In China we find the exact contrary. The territory is of course immense, but from one end to the other there is the same spirit among the native Chinese—I leave the rest out of account—and the same grasp of their civilization. Whatever its principles may be, whether we approve of its aims or not, we must admit that the part played by the masses in their civilization shows how well they understand it. The reason is not that the country is free in our sense, that a democratic feeling of rivalry impels all to do their best in order to secure a position guaranteed them by law. Not at all; I am not trying to paint an ideal picture. Peasants and middle classes alike have little hope, in the Middle Kingdom at any rate, of rising by sheer force of merit. In this part of the Empire, in spite of the official promises with regard to the system of examinations by which the public services are filled, no one doubts that the places are all reserved for members of the official families, and that the decision of the professors is often affected more by money than by scholarship;[[42]] but though shipwrecked ambitions may bewail the evils of the system, they do not imagine that there could be a better one, and the existing state of things is the object of unshakable admiration to the whole people.

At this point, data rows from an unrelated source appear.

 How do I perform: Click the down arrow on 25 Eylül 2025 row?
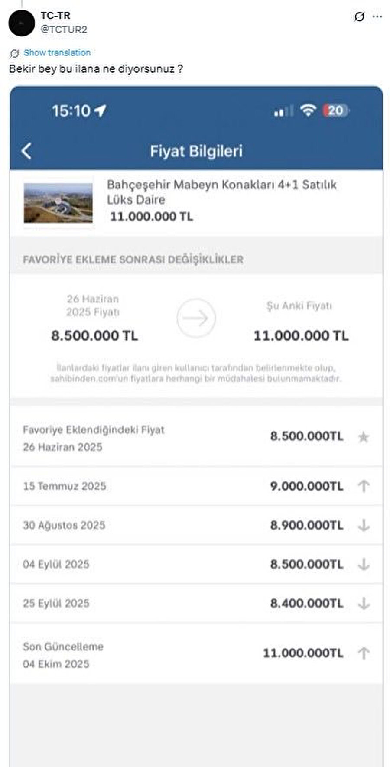coord(364,603)
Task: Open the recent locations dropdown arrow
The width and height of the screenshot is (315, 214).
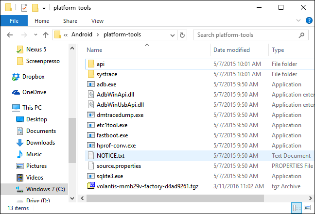Action: click(35, 35)
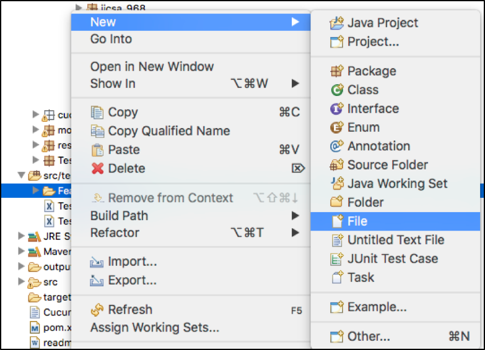Click the Source Folder icon
Image resolution: width=485 pixels, height=350 pixels.
(336, 165)
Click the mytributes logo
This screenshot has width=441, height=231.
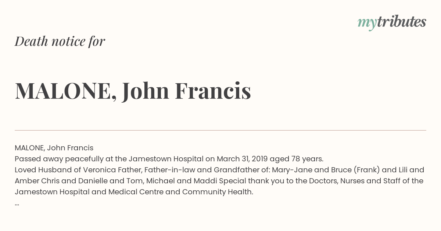point(392,23)
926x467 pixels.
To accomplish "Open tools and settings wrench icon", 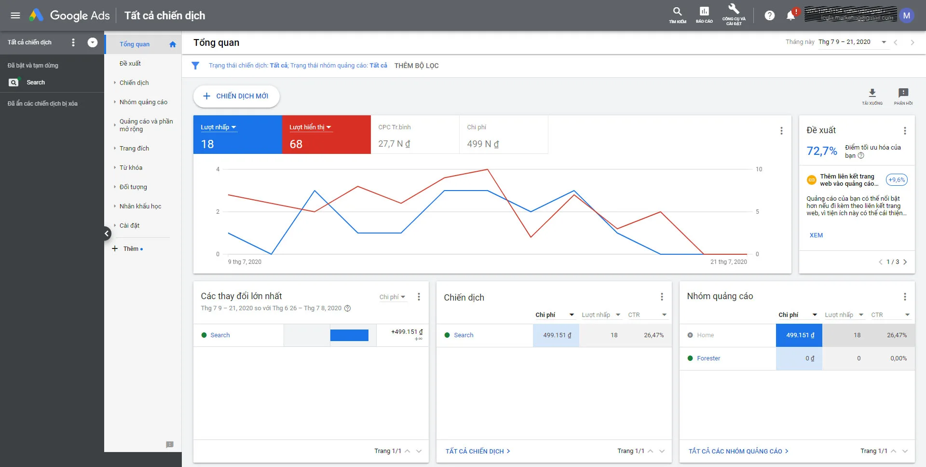I will pyautogui.click(x=734, y=10).
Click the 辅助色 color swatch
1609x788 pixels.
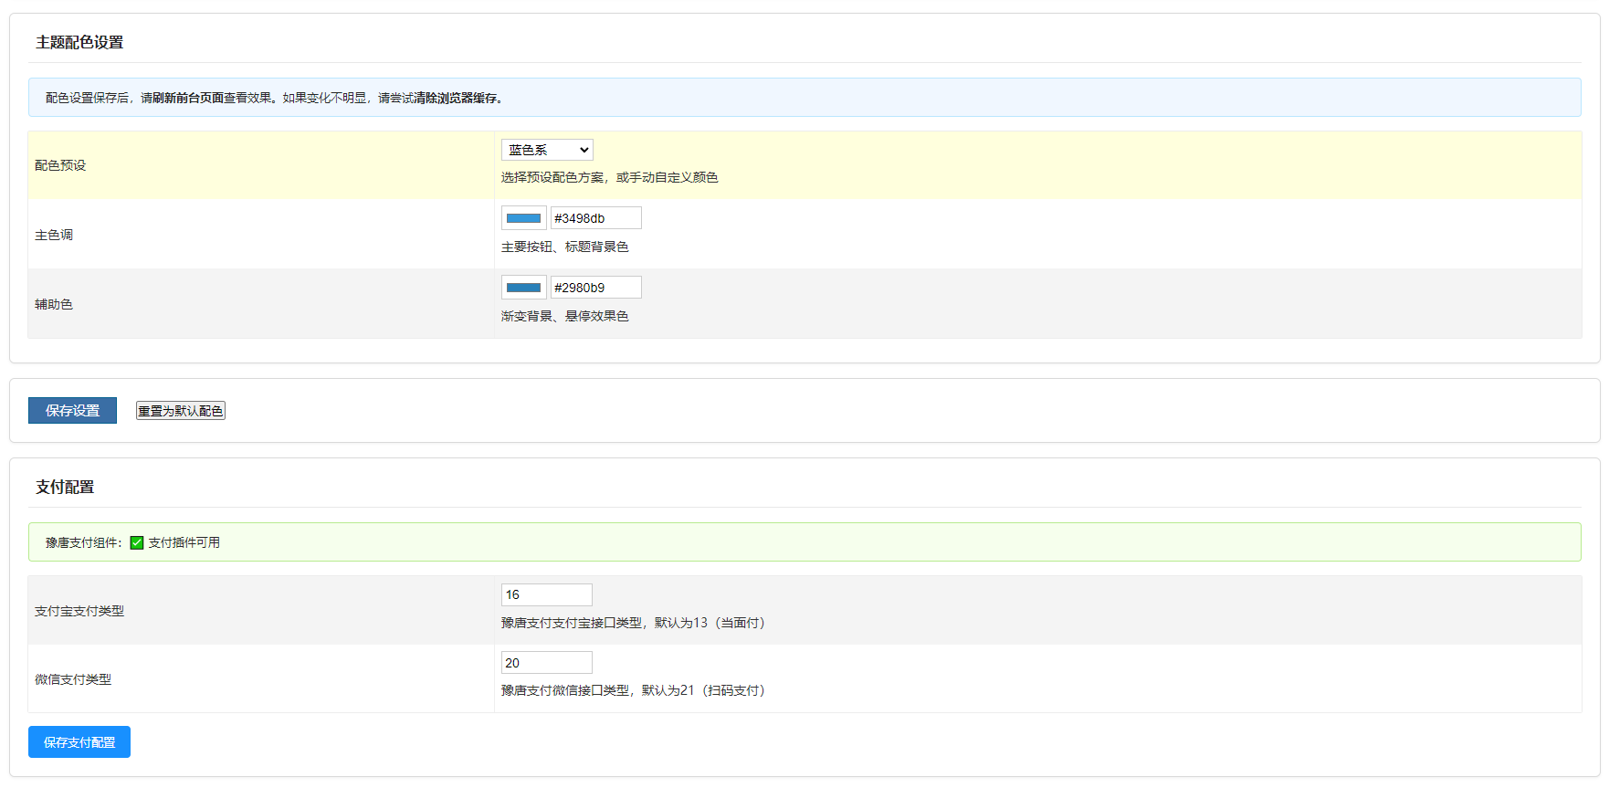coord(523,288)
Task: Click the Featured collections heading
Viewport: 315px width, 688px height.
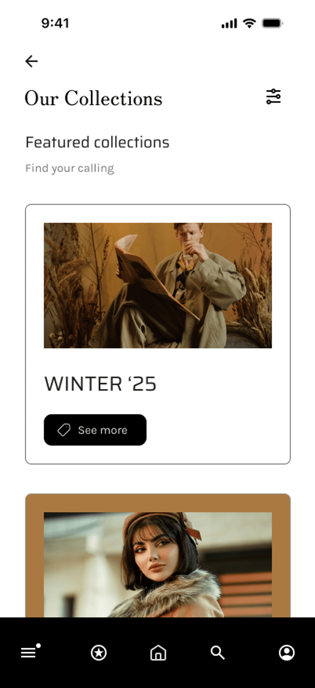Action: click(x=97, y=142)
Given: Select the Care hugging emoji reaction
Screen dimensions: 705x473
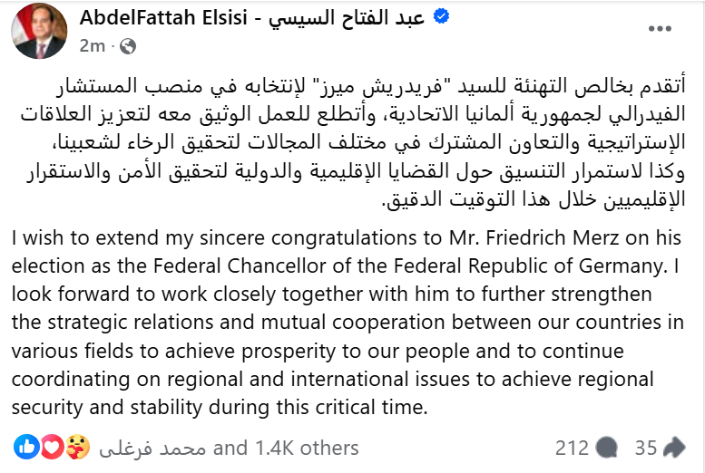Looking at the screenshot, I should (77, 447).
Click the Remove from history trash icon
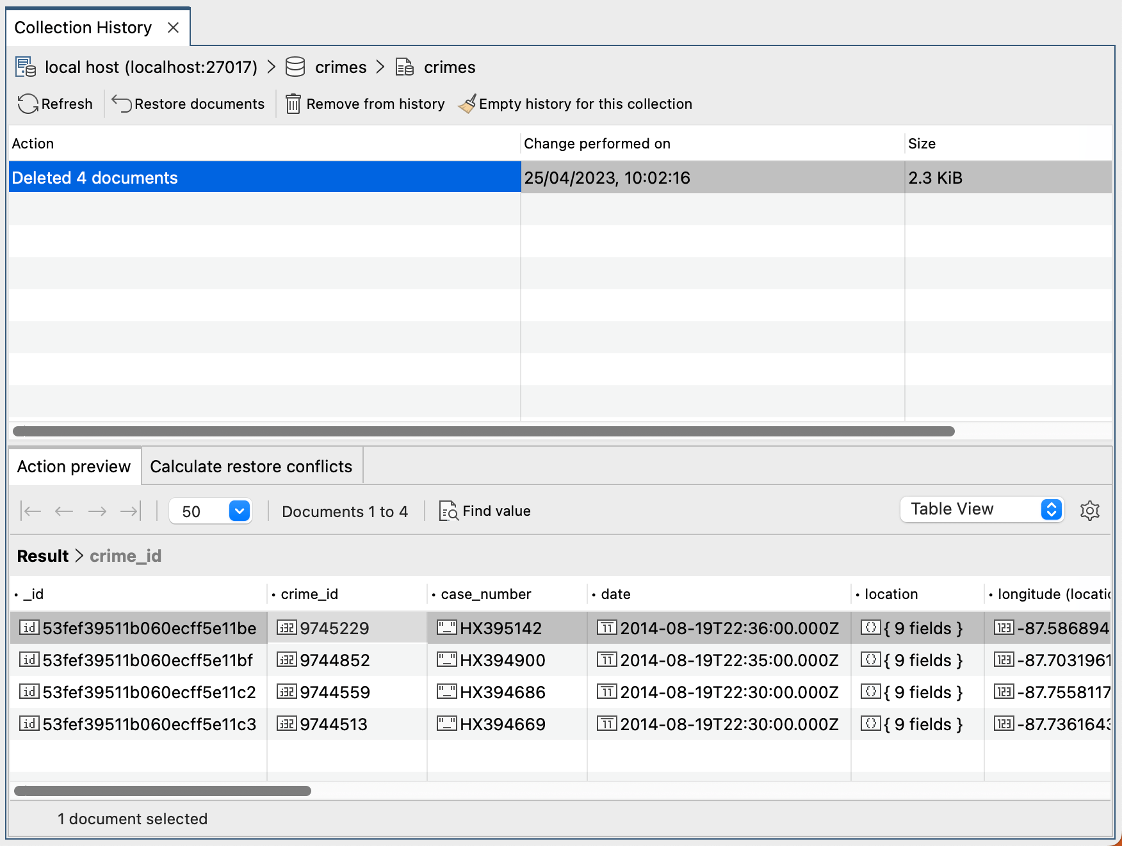The image size is (1122, 846). click(x=293, y=104)
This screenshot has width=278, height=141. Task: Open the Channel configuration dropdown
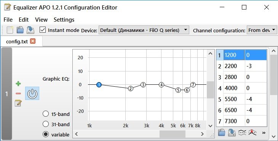point(262,30)
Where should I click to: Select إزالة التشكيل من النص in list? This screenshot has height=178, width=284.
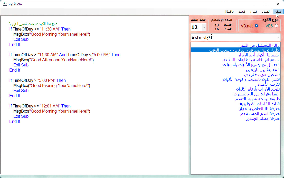coord(259,45)
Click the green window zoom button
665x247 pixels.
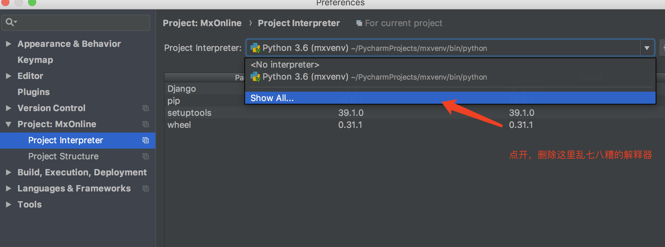32,3
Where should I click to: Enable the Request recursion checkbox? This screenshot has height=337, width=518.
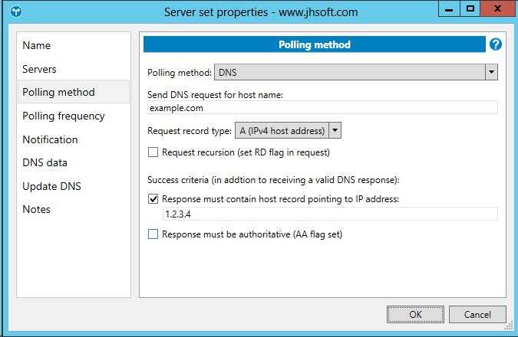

Education in China is remarkably general and widespread; it extends to classes considerably below those which, in France, might conceivably feel the want of it. The cheapness of books,[[43]] the number and the low fees of the schools, bring a certain measure of education within the reach of everybody. The aims and spirit of the laws are generally well understood, and the government is proud of having made legal knowledge accessible to all. There is a strong instinct of repulsion against radical changes in the Government. A very trustworthy critic on this point, Mr. John F. Davis, the British Commissioner in China, who has not only lived in Canton but has studied its affairs with the closest application, says that the Chinese are a people whose history does not show a single attempt at a social revolution, or any alteration in the outward forms of power. In his opinion, they are best described as “a nation of steady conservatives.”

The contrast is very striking, when we turn to the civilization of the Roman world, where changes of government followed each other with startling rapidity right up to the coming of the northern peoples. Everywhere in this great society, and at every time, we can find populations so detached from the existing order as to be ready for the wildest experiments. Nothing was left untried in this long period, no principle respected. Property, religion, the family were all called in question, and many, both in the North and South, were inclined to put the novel theories into practice. Absolutely nothing in the Græco-Roman world rested on a solid foundation, not even the unity of the Empire, so necessary one would think for the general safety. Further, it was not only the armies, with their hosts of improvised Cæsars, who were continually battering at this Palladium of society; the emperors themselves, beginning with Diocletian, had so little belief in the monarchy, that they established of their own accord a division of power. At last there were four rulers at once. Not a single institution, not a single principle, was fixed, in this unhappy society, which had no better reason for continuing to exist than the physical impossibility of deciding on which rock it should founder; until the moment came when it was crushed in the vigorous arms of the North, and forced at last to become something definite.